Investing Through The Huntington Funds Gives You All These Advantages
The Huntington Funds give you the following advantages that have helped make mutual funds an important part of the American financial landscape.
Professional management.
When you invest in the Huntington Funds, you’re automatically “hiring” full time investment professionals at Huntington Asset Advisors, Inc. Our portfolio managers are some of the most experienced in the industry, averaging over 20 years in the investment business and over fourteen years with The Huntington National Bank or its affiliate.
Diversification.*
Mutual funds give you the advantage of combining your investment dollars with those of other investors. As a result, you maximize your purchasing power by owning shares of a larger portfolio of securities than you could generally own yourself. The sheer number of securities within each fund helps to lessen the influence of any single security on your overall investment. You can diversify even further by investing across several different funds.
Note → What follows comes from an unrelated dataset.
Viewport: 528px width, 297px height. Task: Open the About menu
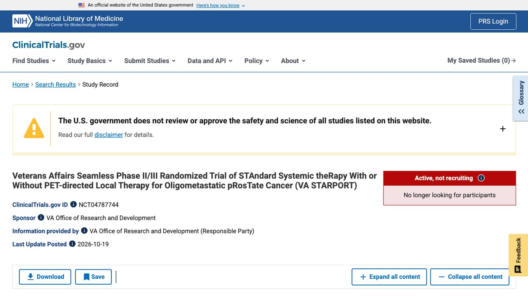tap(293, 61)
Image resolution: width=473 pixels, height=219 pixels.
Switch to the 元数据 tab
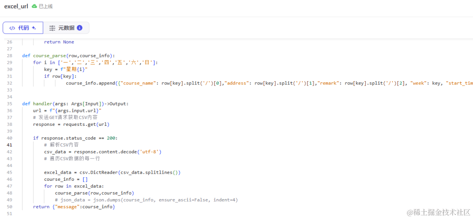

Affordable, flexible investing.
You can start investing with as little as $1,000. Or, with our systematic investment program (SIPS), you can have money automatically transferred from your checking or savings account for investment in your Huntington Funds account on a regular basis.** Plus, automatic reinvestment lets you accumulate additional shares by having your monthly income (dividends) reinvested.
Choice.
The Huntington Funds family gives you access to six major financial markets: money market, fixed income, tax-exempt fixed income, equity, international and real estate.
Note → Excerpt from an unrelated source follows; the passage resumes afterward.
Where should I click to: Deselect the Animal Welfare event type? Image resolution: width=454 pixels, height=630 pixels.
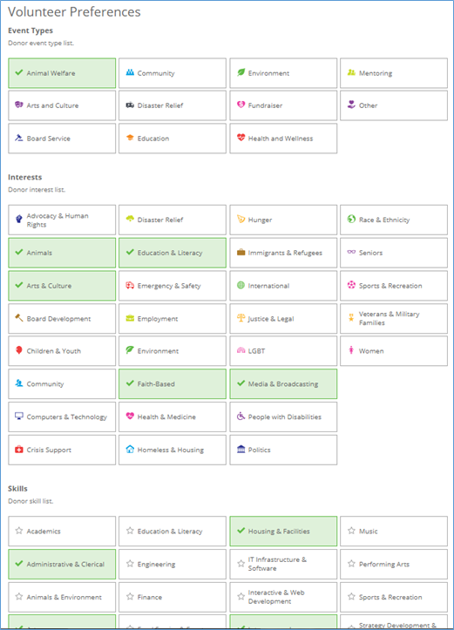(62, 73)
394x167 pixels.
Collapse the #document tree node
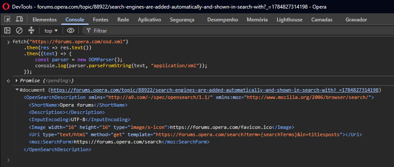coord(17,89)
Exchanges with other funds.
You can exchange shares of one Huntington Fund for shares of any other, to respond to changes in your personal financial goals or in the economy. Please consult the prospectus for a discussion about any applicable sales charges.
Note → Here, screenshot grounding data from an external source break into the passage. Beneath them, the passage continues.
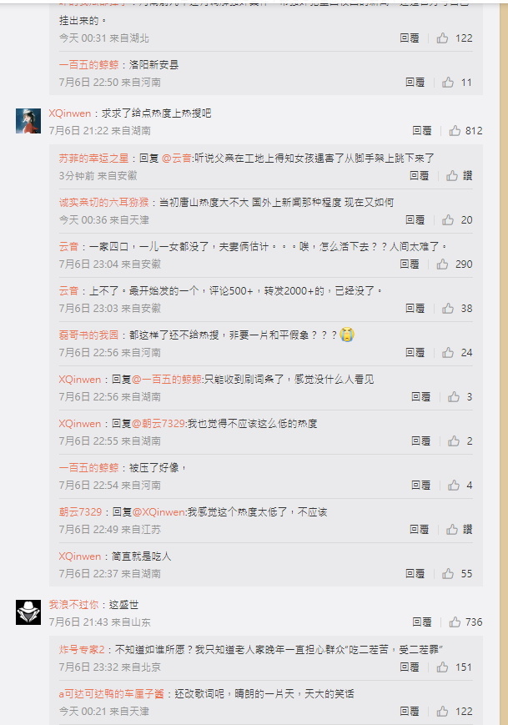Like the 简直就是吃人 reply with 55 likes
The width and height of the screenshot is (508, 725).
(x=457, y=574)
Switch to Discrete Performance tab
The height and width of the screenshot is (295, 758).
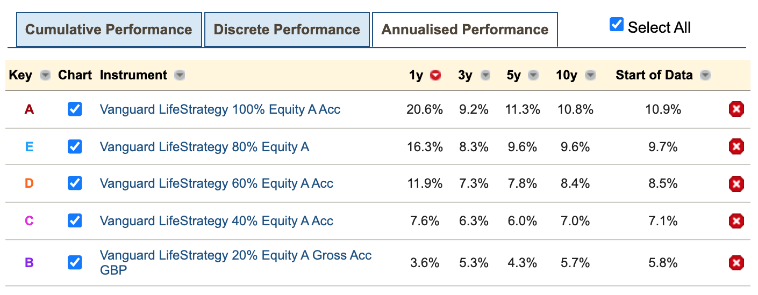tap(287, 30)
Comprehensive account statements.
You stay informed about your account activity and fund performance with statements.
* Diversification does not assure a profit nor protect against loss
** Systematic investing does not assure a profit or protect against loss in declining markets. Because dollar-cost-averaging involves continuous investment regardless of fluctuating price levels, investors should consider their financial ability to continue purchases during periods of low price levels.
International investing involves special risk including currency risk, political risk, increased volatility of foreign securities and differences in auditing and other financial standards. In addition, prices of emerging markets securities can be significantly more volatile than the prices of securities in developed countries.
Investments in real estate investment trusts (“REITs”) and real estate-related securities involves special risks associated with an investment in real estate, such as limited liquidity and interest rate risks and may be more volatile than other securities. In addition, the value of REITs and other real estate-related investments is sensitive to changes in real estate values, extended vacancies of properties and other environmental and economic factors.